Aim of the exercise ▸ Scan the data below for the string "Tracker". Show every line where it turns up.
(Extracted information)
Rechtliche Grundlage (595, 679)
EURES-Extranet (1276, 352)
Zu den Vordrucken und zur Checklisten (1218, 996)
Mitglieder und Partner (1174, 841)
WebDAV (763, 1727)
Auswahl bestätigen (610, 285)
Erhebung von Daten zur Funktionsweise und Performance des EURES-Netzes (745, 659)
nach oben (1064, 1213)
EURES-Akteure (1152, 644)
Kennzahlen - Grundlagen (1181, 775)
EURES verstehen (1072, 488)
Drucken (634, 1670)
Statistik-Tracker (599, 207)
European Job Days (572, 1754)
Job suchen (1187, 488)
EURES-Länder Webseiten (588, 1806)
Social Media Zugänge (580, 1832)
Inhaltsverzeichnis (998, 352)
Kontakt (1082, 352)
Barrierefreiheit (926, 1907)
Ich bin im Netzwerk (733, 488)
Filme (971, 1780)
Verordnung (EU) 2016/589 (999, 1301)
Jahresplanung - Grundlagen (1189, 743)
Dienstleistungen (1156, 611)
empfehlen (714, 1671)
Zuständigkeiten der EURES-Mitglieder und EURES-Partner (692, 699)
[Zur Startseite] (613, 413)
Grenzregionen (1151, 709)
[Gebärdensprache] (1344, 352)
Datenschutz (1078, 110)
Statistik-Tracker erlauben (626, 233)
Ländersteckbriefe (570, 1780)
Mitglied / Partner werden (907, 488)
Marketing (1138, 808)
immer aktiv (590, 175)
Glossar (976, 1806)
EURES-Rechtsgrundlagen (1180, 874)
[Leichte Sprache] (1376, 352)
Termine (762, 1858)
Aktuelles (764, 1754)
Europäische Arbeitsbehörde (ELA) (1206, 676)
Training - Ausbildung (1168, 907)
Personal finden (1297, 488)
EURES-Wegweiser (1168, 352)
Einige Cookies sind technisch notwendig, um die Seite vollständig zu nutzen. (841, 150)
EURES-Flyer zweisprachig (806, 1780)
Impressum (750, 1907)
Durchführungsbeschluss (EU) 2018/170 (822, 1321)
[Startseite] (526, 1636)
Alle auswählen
(End Extracted information)
Answer to this problem ▸
Statistik-Tracker (599, 207)
Statistik-Tracker erlauben (626, 233)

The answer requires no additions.